Adults sometimes feel that by their positions in the family hierarchy they have the right to speak, direct and instruct. As a teenager, I value the quality time I get from my parents and I recognize the privilege of their collective wisdom, experience and intentions.

Sometimes, however, adults forget to listen.

Listening is a key component of building solid relationships. Most teenagers are drowned in school work, jobs, peer pressure, temptations, exploration of their own minds.

Schools offer so many options that the plethora of choices is more confusing than exciting. Why is one type of Chemistry class better than the other, for example? Why can’t I just do 10th grade Math in 10th grade? Why do I need to attend 6 classes a day? Then we decide to grow up a little and get jobs but soon realize that no one taught us how to balance checkbooks or make direct deposits or for that matter, create bank accounts!
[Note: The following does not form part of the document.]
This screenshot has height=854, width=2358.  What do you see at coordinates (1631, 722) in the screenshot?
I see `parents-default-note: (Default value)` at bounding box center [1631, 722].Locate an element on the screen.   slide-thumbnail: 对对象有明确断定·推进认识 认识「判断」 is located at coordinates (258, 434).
I was fortunate to get help in writing a resume and I am blessed to have a working printer with ink at home. But can you imagine the pressure of a teenager who doesn’t have that kind of support? More often than one would like to admit, parents like their children to be involved in sports and extra curricular activities with every moment of the day filled up and hardly any room to breathe. Sometimes, we don’t even want to pursue those activities but we are thrown into them to get “exposure” or to nurture a passion…usually not ours.

So when your teen looks troubled or resorts to her DMs for emotional support, don’t jump to conclusions that the technology beast has taken over their life! Please ask. And listen.